殿下的庫莫提給了拓跋燾一個「快結束」的眼神,得到提示的拓跋燾心中微定,對著朝臣們丟下了決定:
「今日大朝主要是為了頒賜封賞之事,花木蘭之事暫時壓下不提,待下個月大朝再另行決定。」
拓跋燾快刀斬亂麻。
「花木蘭雖以女子身份替父從軍,但軍功卓絕,與國有功,諸位不可輕慢。
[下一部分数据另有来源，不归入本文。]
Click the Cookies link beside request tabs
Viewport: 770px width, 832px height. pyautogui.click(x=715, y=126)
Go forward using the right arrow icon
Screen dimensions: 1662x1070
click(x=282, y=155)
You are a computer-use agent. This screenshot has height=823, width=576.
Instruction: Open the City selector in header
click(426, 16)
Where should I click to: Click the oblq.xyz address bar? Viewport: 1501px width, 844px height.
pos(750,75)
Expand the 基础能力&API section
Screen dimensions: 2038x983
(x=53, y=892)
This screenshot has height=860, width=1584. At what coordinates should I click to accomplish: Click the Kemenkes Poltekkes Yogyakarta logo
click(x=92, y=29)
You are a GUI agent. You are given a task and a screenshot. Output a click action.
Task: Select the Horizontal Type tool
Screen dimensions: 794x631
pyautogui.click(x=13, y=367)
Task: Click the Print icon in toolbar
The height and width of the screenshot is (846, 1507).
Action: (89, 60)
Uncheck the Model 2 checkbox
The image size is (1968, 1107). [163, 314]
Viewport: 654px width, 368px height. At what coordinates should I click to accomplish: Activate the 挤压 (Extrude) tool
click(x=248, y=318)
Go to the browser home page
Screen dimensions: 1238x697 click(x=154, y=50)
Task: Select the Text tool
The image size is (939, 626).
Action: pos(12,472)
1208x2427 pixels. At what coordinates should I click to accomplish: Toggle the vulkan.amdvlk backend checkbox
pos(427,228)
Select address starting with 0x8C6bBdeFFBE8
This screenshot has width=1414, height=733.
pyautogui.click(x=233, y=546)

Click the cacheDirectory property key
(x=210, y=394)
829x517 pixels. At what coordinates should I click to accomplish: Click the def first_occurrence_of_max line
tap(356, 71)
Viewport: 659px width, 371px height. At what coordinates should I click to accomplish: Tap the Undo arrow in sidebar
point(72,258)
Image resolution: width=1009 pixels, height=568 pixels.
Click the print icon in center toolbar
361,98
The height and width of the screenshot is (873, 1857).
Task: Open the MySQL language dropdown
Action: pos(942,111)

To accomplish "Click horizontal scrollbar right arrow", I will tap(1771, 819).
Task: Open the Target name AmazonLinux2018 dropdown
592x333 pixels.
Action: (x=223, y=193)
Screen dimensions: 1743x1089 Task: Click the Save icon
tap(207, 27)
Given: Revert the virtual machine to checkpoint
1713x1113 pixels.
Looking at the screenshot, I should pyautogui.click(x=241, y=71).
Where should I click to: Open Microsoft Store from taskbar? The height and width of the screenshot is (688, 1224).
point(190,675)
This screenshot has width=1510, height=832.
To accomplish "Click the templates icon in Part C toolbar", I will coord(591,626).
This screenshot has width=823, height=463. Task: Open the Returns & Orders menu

花木蘭,命你這一個月在府中閉門思過,不得外出,等候朝廷的旨意!」
「末將,接旨。」
賀穆蘭深吸了一口氣,無奈地俯身接旨。
她本來就在家中養傷,這下一個月不許出門,是徹底要「與世隔絕」了。
賀穆蘭的女子身份被她自己爆出之後,一直到散朝離宮,也沒有人敢上前去和賀穆蘭攀談,更多的人只是站在遠遠的地方指指點點,和身邊的人小聲議論。
但因為拓跋燾「軍功卓越,與國有功」的評語,也沒有人敢在當面或明面上發出什么不屑的言論,或是對她表示出什么侮辱的言行。
更多的是「好奇」、「不敢相信」和對她外表上的打探。
這樣的眼神,賀穆蘭在前世還鄉替代花木蘭之時,早已經習慣了。
而隨著「花木蘭是個女人」的消息漸漸傳了出去,一場由大魏內部發生的變革,由早已不滿的漢臣們向著落後的奴隸部落制度發出的挑戰,才算是剛剛開始。